When loss is detected via timeout (RTO expiration) rather than fast retransmit (duplicate ACKs), TCP resets cwnd to 1 MSS and enters slow start. This is a severe penalty—throughput may drop by 99% instantly. The rationale is that timeout indicates severe congestion (the network is so overwhelmed that no ACKs are getting through), warranting the most conservative response.

The Slow Start to Congestion Avoidance Transition

The transition from slow start to congestion avoidance is one of TCP's most important state changes. Understanding exactly when and how this transition occurs is crucial for analyzing connection behavior.

The transition condition:

When cwnd >= ssthresh:
    Exit slow start
    Enter congestion avoidance
    Change growth from exponential to linear

This condition is checked after every cwnd update. The moment cwnd equals or exceeds ssthresh, the growth rule changes from additive (per ACK) to truly additive (per RTT).

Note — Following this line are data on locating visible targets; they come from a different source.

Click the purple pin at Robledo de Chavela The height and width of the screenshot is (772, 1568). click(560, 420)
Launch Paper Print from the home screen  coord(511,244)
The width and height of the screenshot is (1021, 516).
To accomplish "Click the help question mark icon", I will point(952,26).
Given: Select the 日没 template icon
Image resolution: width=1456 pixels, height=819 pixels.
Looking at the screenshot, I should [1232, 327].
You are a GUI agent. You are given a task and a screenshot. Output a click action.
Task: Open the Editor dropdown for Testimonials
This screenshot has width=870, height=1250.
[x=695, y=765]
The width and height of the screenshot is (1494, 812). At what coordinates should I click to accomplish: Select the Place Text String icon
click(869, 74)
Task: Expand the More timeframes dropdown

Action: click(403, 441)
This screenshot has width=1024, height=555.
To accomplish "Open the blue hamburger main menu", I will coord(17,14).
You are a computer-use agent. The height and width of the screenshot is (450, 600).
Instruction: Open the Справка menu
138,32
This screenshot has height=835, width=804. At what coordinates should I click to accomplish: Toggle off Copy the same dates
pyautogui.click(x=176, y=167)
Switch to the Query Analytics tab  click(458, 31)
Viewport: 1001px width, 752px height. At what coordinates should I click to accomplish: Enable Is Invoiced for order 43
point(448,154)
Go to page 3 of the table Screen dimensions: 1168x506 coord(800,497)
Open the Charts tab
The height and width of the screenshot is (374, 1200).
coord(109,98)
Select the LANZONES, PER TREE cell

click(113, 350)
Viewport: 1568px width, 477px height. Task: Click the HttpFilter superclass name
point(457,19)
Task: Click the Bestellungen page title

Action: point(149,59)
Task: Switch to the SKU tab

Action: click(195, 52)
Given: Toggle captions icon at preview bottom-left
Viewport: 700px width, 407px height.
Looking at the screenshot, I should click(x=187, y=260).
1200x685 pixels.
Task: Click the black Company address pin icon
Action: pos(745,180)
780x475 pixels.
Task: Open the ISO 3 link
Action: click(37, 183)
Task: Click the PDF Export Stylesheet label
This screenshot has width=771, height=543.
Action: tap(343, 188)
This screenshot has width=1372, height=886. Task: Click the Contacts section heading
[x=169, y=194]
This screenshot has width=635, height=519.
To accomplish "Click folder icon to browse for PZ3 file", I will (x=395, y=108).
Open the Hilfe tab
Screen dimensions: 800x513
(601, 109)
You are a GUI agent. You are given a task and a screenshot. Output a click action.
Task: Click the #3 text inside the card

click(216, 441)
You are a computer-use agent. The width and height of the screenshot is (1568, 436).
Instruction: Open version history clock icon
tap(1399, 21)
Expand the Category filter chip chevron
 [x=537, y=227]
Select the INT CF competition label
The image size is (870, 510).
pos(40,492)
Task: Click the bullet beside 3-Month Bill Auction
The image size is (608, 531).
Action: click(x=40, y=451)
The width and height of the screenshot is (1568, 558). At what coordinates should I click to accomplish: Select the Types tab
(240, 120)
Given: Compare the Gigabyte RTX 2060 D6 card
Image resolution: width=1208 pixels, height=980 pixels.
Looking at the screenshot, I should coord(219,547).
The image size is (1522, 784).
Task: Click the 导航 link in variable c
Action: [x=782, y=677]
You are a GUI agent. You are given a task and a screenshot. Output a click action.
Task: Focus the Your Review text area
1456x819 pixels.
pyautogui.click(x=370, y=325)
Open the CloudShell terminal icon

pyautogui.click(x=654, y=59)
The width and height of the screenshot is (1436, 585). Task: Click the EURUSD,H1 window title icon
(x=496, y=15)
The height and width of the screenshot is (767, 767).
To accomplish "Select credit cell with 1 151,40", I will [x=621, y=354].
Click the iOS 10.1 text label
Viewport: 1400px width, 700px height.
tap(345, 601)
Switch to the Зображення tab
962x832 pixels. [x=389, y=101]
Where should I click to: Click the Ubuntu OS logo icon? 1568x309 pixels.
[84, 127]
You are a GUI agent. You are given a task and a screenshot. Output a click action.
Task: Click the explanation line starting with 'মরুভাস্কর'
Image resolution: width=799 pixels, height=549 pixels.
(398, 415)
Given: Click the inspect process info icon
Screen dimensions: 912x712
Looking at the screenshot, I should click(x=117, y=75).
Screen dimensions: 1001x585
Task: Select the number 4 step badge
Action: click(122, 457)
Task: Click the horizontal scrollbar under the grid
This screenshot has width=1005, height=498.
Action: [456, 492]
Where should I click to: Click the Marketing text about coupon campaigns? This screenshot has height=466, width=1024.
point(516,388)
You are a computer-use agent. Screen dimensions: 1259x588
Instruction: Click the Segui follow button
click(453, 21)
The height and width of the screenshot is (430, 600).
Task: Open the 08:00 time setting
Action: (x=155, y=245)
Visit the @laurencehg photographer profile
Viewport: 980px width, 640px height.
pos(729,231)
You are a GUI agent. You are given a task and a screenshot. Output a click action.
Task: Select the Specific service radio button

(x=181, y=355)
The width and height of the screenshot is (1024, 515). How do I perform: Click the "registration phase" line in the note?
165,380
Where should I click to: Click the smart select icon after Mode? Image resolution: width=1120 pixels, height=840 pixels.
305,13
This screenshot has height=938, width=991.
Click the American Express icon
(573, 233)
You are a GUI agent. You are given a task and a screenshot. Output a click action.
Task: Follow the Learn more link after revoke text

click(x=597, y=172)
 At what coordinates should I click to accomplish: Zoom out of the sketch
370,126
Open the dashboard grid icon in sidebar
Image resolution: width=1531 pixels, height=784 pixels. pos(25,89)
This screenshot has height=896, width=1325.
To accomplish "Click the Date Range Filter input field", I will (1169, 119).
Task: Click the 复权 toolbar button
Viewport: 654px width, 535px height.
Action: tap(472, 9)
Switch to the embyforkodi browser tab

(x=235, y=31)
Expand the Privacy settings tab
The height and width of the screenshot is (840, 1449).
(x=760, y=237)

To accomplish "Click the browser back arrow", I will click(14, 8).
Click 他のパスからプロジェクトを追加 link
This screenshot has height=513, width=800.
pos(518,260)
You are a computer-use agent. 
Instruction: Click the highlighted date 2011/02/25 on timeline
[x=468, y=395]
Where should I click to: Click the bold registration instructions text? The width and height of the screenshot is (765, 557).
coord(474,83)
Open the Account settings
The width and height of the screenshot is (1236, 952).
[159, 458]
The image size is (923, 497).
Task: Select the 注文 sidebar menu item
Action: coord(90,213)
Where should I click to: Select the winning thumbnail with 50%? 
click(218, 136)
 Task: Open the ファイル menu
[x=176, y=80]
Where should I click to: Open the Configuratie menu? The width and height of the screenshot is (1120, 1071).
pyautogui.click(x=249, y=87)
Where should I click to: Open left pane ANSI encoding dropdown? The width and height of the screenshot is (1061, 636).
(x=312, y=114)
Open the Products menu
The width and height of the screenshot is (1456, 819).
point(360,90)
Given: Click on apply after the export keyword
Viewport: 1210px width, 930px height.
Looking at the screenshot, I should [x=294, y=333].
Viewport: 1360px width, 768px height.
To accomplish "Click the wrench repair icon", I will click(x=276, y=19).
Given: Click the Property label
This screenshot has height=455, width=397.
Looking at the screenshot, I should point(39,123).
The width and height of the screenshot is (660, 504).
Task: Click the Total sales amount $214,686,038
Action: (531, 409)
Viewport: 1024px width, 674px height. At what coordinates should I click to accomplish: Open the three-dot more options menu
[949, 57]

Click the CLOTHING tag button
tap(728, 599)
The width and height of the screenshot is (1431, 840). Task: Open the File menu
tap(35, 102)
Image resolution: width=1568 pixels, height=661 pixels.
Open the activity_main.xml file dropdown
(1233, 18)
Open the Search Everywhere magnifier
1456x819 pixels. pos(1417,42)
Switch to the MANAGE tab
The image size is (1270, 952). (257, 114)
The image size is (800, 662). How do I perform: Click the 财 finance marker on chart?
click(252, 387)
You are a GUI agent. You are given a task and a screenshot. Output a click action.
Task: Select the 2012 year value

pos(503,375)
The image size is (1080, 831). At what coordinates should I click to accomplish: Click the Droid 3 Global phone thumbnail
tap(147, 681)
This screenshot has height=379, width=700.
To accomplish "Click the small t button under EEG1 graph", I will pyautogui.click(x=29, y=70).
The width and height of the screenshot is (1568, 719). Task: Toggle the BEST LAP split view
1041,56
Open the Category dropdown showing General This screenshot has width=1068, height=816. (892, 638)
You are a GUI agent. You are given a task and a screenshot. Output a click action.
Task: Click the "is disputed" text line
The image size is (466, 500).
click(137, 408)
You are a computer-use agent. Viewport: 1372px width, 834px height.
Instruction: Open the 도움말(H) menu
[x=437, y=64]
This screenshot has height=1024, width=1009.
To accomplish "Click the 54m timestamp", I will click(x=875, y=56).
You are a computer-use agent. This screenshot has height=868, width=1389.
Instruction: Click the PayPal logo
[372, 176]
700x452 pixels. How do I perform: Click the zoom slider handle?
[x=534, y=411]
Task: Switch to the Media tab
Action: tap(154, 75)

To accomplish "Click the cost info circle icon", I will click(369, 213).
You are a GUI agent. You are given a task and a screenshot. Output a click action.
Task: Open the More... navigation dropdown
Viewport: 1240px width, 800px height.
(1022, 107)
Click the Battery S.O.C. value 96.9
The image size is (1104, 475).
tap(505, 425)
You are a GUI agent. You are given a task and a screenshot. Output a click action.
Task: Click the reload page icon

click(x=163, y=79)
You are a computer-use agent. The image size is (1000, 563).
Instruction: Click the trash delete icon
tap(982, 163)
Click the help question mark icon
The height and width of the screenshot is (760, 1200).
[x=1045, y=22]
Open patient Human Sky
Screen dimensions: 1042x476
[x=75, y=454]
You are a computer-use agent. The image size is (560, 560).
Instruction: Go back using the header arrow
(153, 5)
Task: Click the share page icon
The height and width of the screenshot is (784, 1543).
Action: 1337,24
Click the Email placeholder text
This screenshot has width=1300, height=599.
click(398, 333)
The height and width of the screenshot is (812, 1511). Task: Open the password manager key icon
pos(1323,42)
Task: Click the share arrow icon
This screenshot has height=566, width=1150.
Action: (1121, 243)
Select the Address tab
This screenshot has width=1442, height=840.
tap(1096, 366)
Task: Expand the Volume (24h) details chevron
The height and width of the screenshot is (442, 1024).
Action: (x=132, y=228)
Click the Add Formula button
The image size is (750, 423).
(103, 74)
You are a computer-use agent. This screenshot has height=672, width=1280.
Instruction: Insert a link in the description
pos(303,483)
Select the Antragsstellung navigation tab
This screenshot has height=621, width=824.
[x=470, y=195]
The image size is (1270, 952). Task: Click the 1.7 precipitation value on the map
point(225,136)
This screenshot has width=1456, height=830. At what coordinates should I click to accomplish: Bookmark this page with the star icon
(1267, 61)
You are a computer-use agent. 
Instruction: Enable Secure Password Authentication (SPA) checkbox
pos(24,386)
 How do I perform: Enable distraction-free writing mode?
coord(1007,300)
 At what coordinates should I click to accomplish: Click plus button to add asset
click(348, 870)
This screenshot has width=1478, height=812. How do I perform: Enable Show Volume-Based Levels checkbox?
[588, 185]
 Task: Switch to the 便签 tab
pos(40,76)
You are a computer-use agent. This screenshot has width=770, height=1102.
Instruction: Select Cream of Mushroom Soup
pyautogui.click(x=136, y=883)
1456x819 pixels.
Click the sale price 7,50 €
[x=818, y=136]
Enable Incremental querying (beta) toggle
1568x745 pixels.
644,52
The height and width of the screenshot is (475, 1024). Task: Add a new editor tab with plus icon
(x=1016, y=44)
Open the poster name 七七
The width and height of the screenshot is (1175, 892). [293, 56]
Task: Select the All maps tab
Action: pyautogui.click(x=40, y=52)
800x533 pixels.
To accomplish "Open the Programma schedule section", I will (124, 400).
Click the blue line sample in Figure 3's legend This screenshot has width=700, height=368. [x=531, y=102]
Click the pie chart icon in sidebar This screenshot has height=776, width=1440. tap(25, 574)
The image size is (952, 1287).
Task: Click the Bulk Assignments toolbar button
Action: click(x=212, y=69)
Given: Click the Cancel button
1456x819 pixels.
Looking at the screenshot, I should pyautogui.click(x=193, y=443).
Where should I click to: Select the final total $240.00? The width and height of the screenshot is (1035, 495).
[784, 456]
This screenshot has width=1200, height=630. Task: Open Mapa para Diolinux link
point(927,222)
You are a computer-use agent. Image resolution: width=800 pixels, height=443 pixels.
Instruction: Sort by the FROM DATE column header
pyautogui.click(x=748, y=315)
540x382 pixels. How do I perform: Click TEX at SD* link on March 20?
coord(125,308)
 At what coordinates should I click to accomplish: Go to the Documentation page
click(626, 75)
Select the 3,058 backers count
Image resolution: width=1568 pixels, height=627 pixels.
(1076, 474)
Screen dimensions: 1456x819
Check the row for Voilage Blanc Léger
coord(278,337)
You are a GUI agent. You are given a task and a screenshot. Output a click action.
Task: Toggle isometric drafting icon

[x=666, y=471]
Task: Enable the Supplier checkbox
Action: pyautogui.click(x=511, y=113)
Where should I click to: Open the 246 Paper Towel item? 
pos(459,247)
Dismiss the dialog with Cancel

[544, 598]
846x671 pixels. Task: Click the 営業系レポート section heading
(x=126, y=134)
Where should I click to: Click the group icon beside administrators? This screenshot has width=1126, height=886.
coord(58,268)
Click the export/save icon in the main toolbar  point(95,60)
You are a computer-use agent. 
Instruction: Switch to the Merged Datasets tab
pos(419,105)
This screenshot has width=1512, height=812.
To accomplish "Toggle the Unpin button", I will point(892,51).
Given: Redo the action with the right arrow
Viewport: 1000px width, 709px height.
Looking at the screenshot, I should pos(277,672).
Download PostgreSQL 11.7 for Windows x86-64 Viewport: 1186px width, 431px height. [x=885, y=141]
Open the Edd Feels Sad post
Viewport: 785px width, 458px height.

Before transition (slow start):

On ACK: cwnd = cwnd + MSS
Effect: cwnd doubles per RTT

After transition (congestion avoidance):

On ACK: cwnd = cwnd + MSS * (MSS / cwnd)
Effect: cwnd increases by 1 MSS per RTT

Detailed transition example:

Let's trace a connection with MSS=1460, initial cwnd=10, and ssthresh=64 (set by previous loss):

RTT 0: cwnd=10, slow start, send 10 segments
RTT 1: cwnd=20, slow start, send 20 segments
RTT 2: cwnd=40, slow start, send 40 segments
RTT 3: cwnd=80, exceeds ssthresh=64!
        → But wait: did we cross threshold mid-RTT?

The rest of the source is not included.